What a complete and utter mess.
I had heard the story of the high school student who basically never went to school because she had some mysterious "immune deficiency illness", but had an astonishing academic record, was named valedictorian, and then sued the school for having the audacity to choose a co-valedictorian.
The school made the huge mistake of acknowledging that the accomplishment of straight As is different if you study only at home, with no distractions, no other responsibilities, and can take all AP classes, because you have no scheduling conflicts. Also: if you don't have to take gym, it is much easier to get straight A plusses. It seemed reasonable to assume that Ms. I'm-too-tired-to-come-to-school-but-not-too-tired-to-work-out-at-a-local-gym should accept that there should be a fellow valedictorian, someone who managed to shine academically while also participating in the social fray that is high school. So the school chose two valedictorians. But Blair Hornstine would have none of that. She and her judge-daddy sued the school: not only to be the sole valedictorian, but also for 2.7 million dollars in damages. WHAT? Damages? The school didn't say to her: "Well, since you never came to school, you can't be valedictorian at all." All they did was choose someone to share the award with her.
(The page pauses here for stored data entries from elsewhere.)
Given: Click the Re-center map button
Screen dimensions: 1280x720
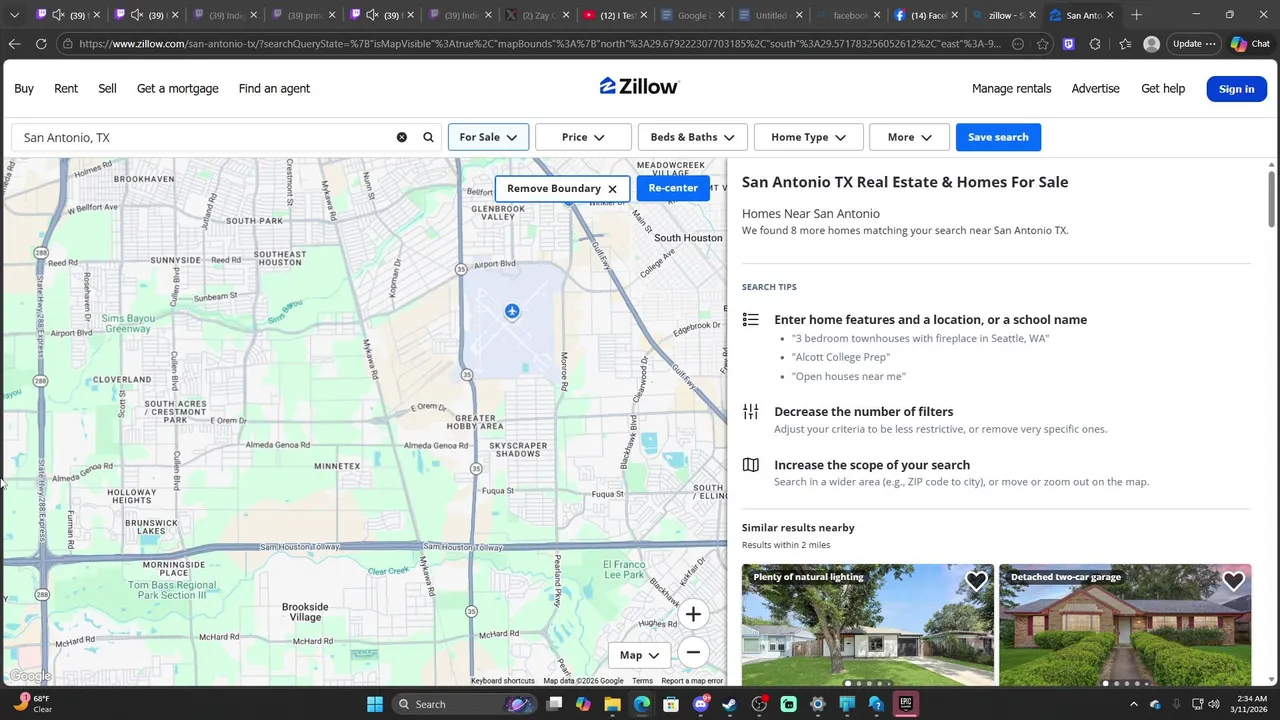Looking at the screenshot, I should (673, 188).
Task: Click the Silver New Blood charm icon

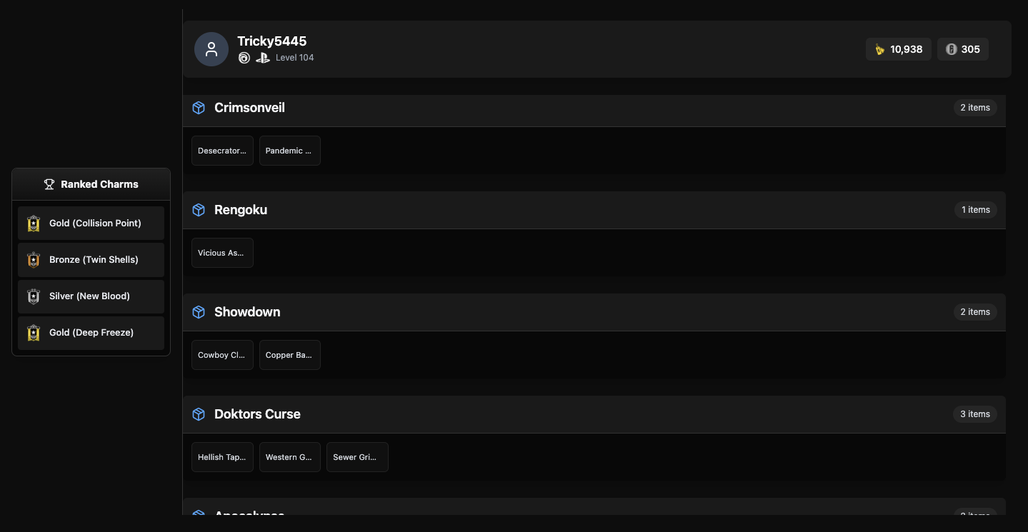Action: [33, 297]
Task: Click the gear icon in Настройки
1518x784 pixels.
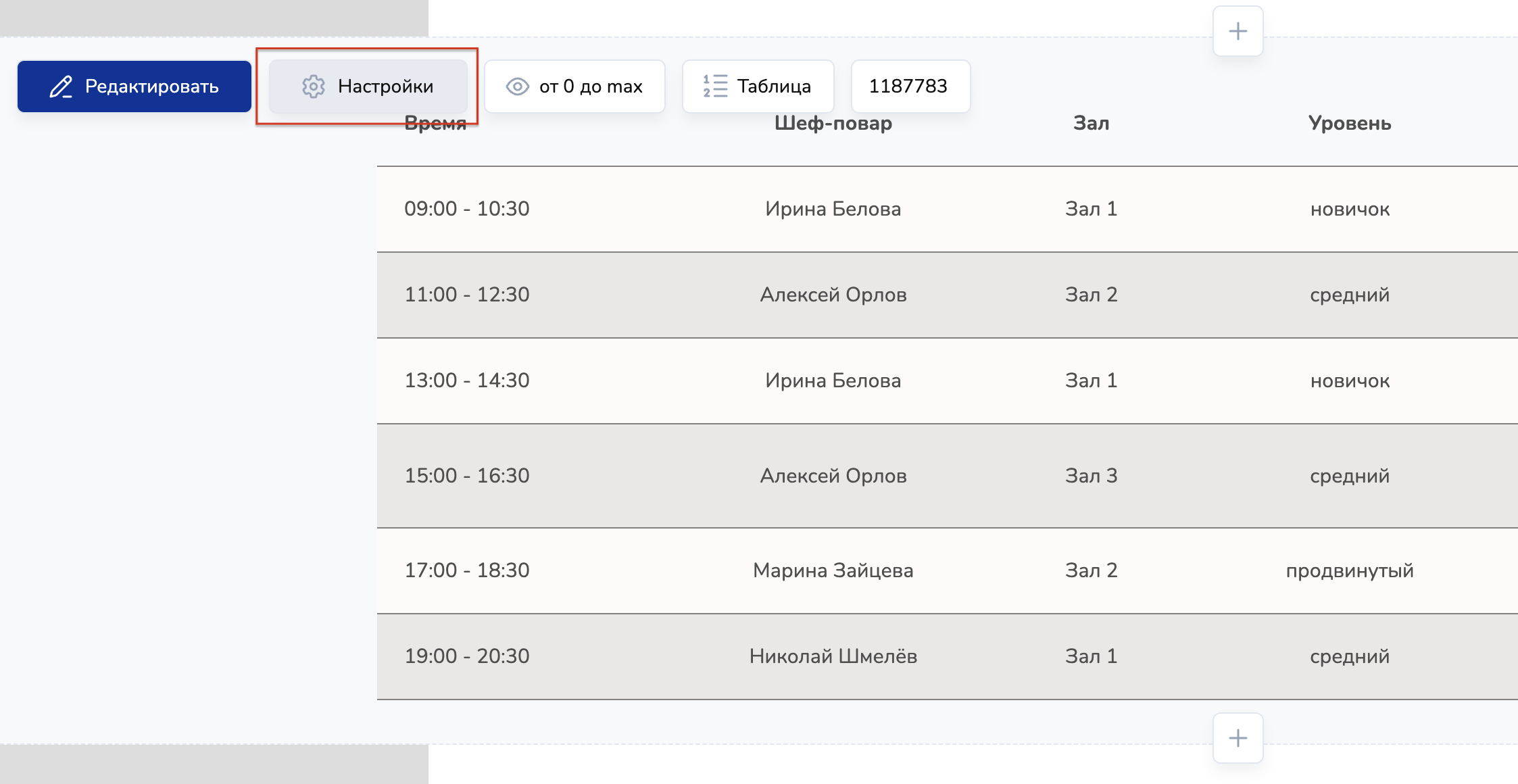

The school went out of their way to accommodate our chronic-fatigue heroine, and suing them was her response.
But I never knew all the details. The Weekly Standard tells the whole sordid story in the article I link to above, and it's too good to be true. I smell a TV movie in the making. I read it, thinking: What? Wait a sec ... what? Is this real?
A mysterious illness - nobody will say what it is... The judge-father hires a an "organized crime lawyer" to handle the case, a lawyer who has represented mob bosses and drug lords ... There is a 2.7 million dollar lawsuit... A town in an uproar, houses being egged, photos being defaced... And then randomly: accusations of plagiarism towards the valedictorian from a local newspaper ... Also: the image of the over-achieving lead of our story, running through the town with the Olympic torch... As people on the sidelines grumble with schaudenfraude.
Ambition meeting greed.
I can see why the town of Moorestown is thrilled to say good riddance to Ms. Hornstine. Sounds to me like she is the definition of "negative energy". Malevolence, thy name is Blair Hornstine.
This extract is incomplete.